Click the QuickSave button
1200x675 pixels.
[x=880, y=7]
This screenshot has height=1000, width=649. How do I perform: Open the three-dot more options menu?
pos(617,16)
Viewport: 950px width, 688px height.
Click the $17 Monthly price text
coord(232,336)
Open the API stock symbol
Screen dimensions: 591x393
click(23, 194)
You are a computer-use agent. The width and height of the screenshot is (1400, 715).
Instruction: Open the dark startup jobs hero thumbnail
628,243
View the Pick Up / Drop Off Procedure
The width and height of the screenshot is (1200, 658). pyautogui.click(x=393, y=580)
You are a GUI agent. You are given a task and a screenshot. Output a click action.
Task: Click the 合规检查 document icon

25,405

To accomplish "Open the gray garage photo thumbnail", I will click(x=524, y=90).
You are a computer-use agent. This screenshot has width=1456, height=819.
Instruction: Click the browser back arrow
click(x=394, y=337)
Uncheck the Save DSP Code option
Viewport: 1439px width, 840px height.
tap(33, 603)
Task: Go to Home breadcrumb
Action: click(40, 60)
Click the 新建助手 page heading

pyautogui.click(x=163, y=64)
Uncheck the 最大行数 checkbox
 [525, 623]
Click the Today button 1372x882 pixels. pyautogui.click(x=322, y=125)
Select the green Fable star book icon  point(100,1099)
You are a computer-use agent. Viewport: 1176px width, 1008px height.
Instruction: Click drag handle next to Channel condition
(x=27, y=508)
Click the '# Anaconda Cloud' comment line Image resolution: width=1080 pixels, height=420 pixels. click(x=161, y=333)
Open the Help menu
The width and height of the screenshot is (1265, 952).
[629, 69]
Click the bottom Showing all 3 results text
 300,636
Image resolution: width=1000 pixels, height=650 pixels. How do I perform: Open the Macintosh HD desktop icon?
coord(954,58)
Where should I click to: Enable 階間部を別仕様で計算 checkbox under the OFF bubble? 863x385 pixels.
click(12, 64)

+ + +

Aim of the task: Update the lines above by replacing each "thumbnail" with "preview image". Keep everything else the same.

Result:
Click the QuickSave button
1200x675 pixels.
[x=880, y=7]
This screenshot has height=1000, width=649. How do I perform: Open the three-dot more options menu?
pos(617,16)
Viewport: 950px width, 688px height.
Click the $17 Monthly price text
coord(232,336)
Open the API stock symbol
Screen dimensions: 591x393
click(23, 194)
You are a computer-use agent. The width and height of the screenshot is (1400, 715).
Instruction: Open the dark startup jobs hero preview image
628,243
View the Pick Up / Drop Off Procedure
The width and height of the screenshot is (1200, 658). pyautogui.click(x=393, y=580)
You are a GUI agent. You are given a task and a screenshot. Output a click action.
Task: Click the 合规检查 document icon

25,405

To accomplish "Open the gray garage photo preview image", I will click(x=524, y=90).
You are a computer-use agent. This screenshot has width=1456, height=819.
Instruction: Click the browser back arrow
click(x=394, y=337)
Uncheck the Save DSP Code option
Viewport: 1439px width, 840px height.
tap(33, 603)
Task: Go to Home breadcrumb
Action: click(40, 60)
Click the 新建助手 page heading

pyautogui.click(x=163, y=64)
Uncheck the 最大行数 checkbox
 [525, 623]
Click the Today button 1372x882 pixels. pyautogui.click(x=322, y=125)
Select the green Fable star book icon  point(100,1099)
You are a computer-use agent. Viewport: 1176px width, 1008px height.
Instruction: Click drag handle next to Channel condition
(x=27, y=508)
Click the '# Anaconda Cloud' comment line Image resolution: width=1080 pixels, height=420 pixels. click(x=161, y=333)
Open the Help menu
The width and height of the screenshot is (1265, 952).
[629, 69]
Click the bottom Showing all 3 results text
 300,636
Image resolution: width=1000 pixels, height=650 pixels. How do I perform: Open the Macintosh HD desktop icon?
coord(954,58)
Where should I click to: Enable 階間部を別仕様で計算 checkbox under the OFF bubble? 863x385 pixels.
click(12, 64)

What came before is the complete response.